Switzerland changed its laws in 2011 to let adults buy and use cannabis with up to 1 percent THC, the chemical compound that produces a high. But its money-making potential seems only to have been discovered late last year, officials said.
"It started gradually last year, and then suddenly things went crazy in December 2016 and in 2017," said a spokesman for Switzerland's Customs Agency in Berne, which taxes the trade.
The number of retailers registered to sell low-THC cannabis has risen to 140 from just a handful last year, the agency says.
It expects revenue of around $25 million on legal sales of $100 million from cannabis in 2017, although the spokesman said the figure could be far higher if the boom continues.
KannaSwiss, a wholesaler that supplies shops with organically-grown low-THC cannabis to smoke or take orally, has quadrupled its staff to 20 since last year, but boss Corso Serra di Cassano says the company still can't keep up with orders.
The company was founded by two scions of aristocratic families: di Cassano, whose lineage includes an Italian prince beheaded in 1799, and Boris Blatnik, whose sister married into the deposed royal family of Greece. They compare the high from low-potency pot to drinking a couple glasses of wine.
"You feel like you should be high, because you have a body high, but your mind is completely clear," said di Cassano, walking among 3,000 plants inside a brightly lit grow room whose electricity bill runs to $15,000 a month.
Nearby, dried cannabis with a retail value of roughly $1 million sits in six large plastic barrels, ready for delivery.
"We're really seeing the boom in the last month or two," di Cassano said.
Switzerland's experimentation with low-THC cannabis comes as several U.S. states have decriminalized or legalized pot.
Europe has a patchwork of laws. The Netherlands is known for coffee shops where the authorities allow sales of small quantities of marijuana. In January, Germany's lower house of parliament passed a law legalizing medical cannabis.

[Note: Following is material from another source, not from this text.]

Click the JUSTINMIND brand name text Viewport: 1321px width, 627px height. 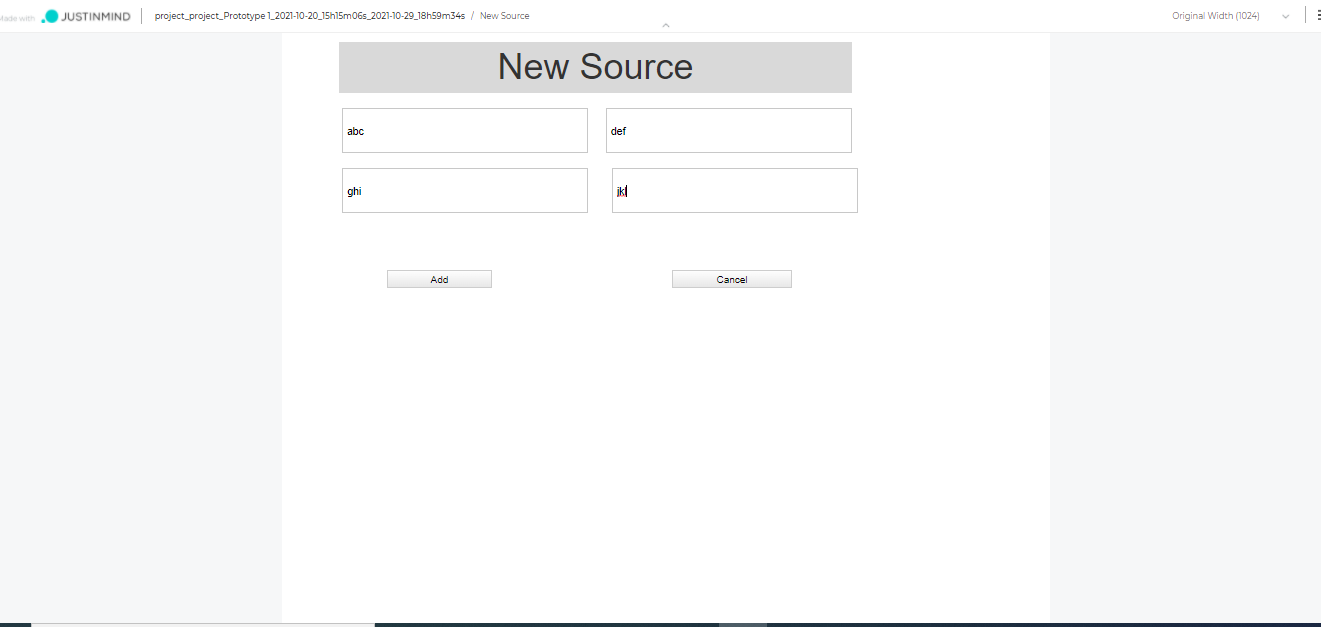(96, 16)

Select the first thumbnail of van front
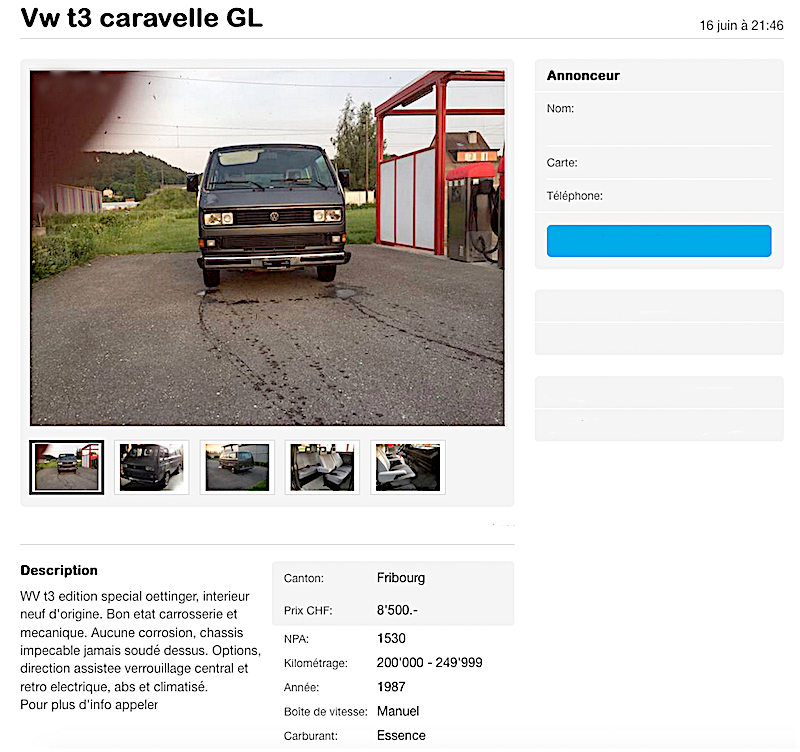(x=66, y=467)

Several countries have explored changing the rules to reduce penalties for possession of marijuana or permit strains low in THC. But the Swiss were among the first to make recreational low-potency pot fully legal and tax it.
Paul Monot, a founder of Doctor Green's cannabis shop in Geneva, said his store's trade has grown briskly following its December opening, hitting monthly revenue of 50,000 to 100,000 Swiss francs (about $50,230 to $100,560) on sales of four to eight kilos (about 9 lbs to 18 lbs). He now has plans to begin marketing products in up to 40 stores.

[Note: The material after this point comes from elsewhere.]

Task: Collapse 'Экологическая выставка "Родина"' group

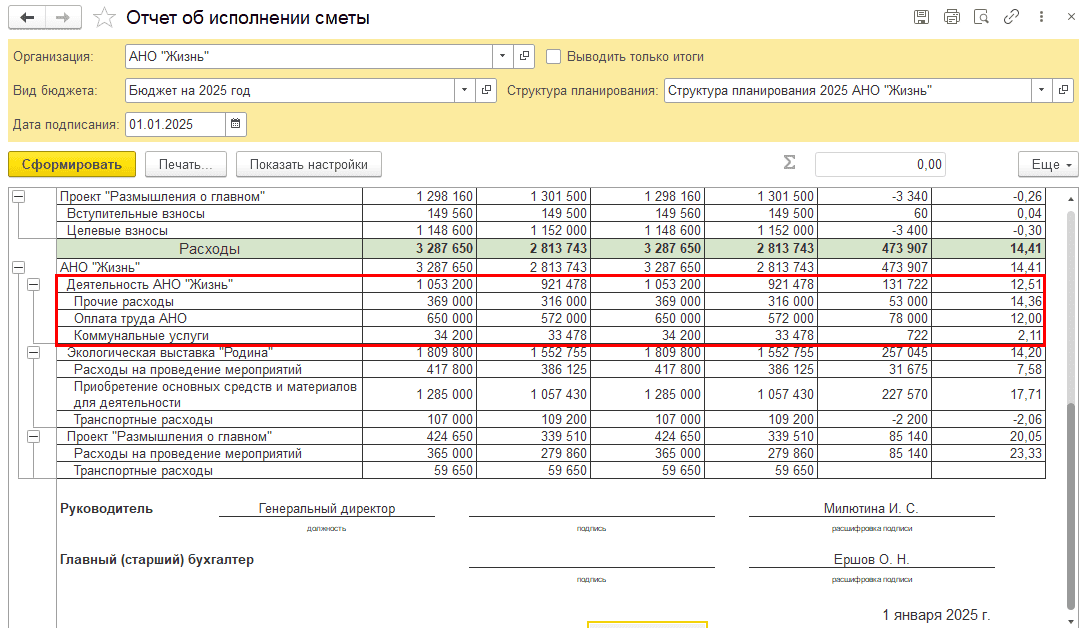Action: [33, 352]
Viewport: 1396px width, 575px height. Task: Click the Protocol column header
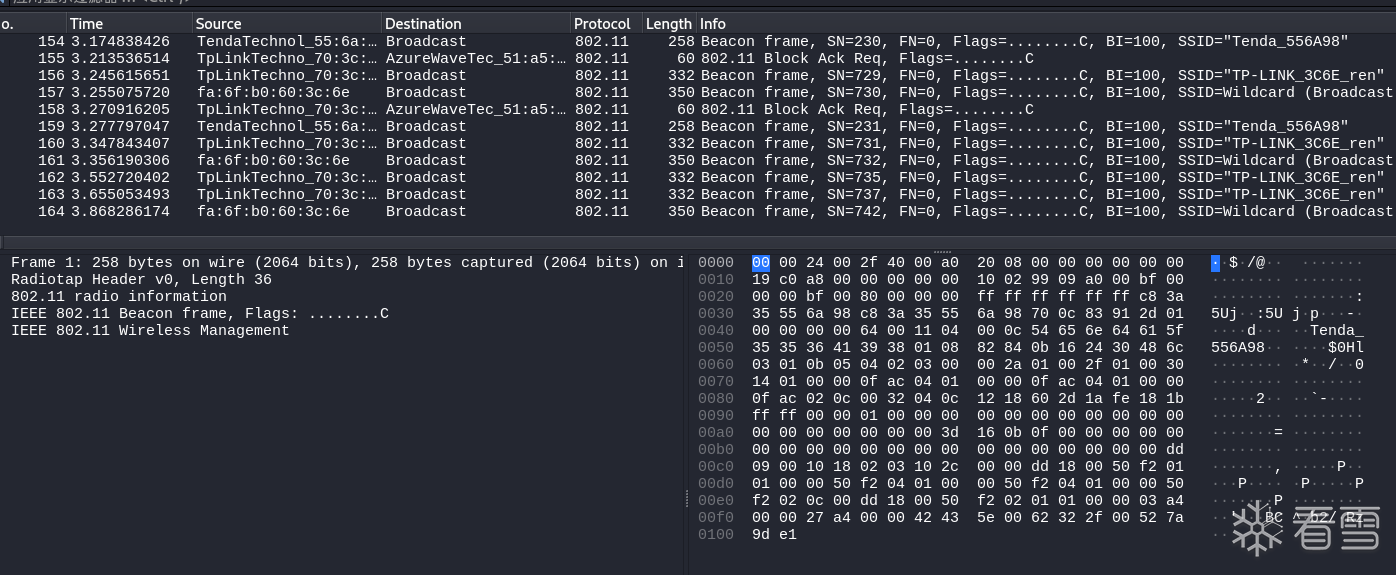[x=602, y=23]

"Our customers are very mixed. It is really not only the stereotype of unemployed joint smokers, wearing backward caps and sneakers," Monot said. "They are from all walks of life: 88-year old people are coming, as well as workers, bankers and lawyers."
Carole Rodriguez, a 58-year-old nurse from southern Switzerland, said she visited Doctor Greens to take the edge off her arthritis.

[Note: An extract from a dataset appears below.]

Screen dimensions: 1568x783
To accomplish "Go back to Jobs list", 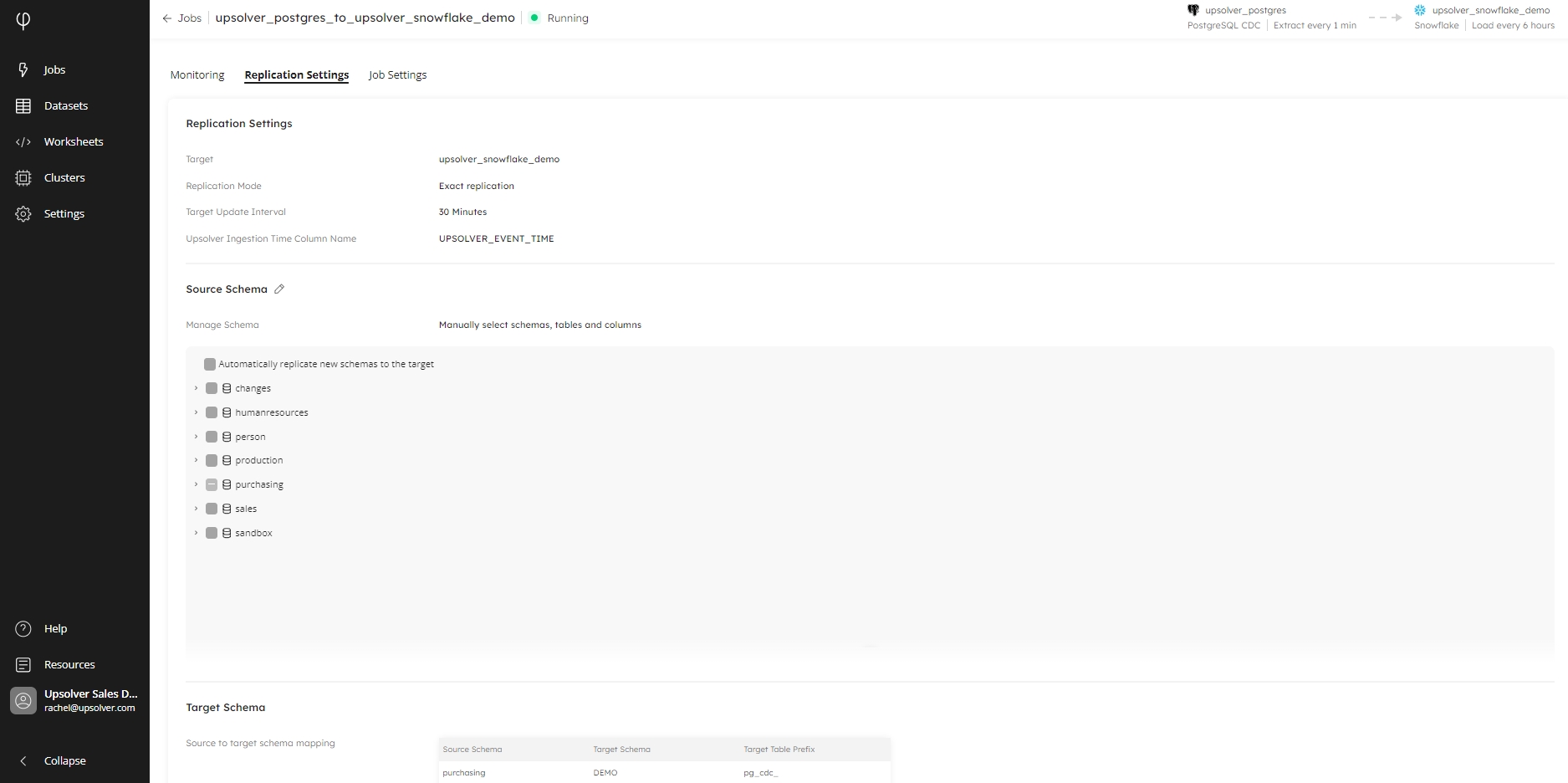I will click(181, 18).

"I am going to brew it in a herbal tea, to fight against pains linked to my joints," Rodriguez said. "I'll try to cook it in small biscuits, but I'd rather eat it than smoke it because I am not a smoker."
The authorities are still adjusting. Police in Zurich and nearby Schaffhausen still confiscate cannabis when their officers find people using it, arguing it is impossible to discern whether its THC content falls within the legal limit without an expensive test. Geneva police said they were also looking for ways to check whether a batch of cannabis is legal.
Barbara Broers, vice-president of the Swiss Society of Addiction Medicine, said there could still be health risks, for example if growers use pest control chemicals.
"We don't know what is in it. There are inadequate checks of really what is in the substance," Broers said.
KannaSwiss's di Cassano said his company welcomes more rules to improve quality.
"The money is great, it's a good thing to do," he said. "But to me, that health aspect, that people are getting a healthy product, is much more important than a quick buck."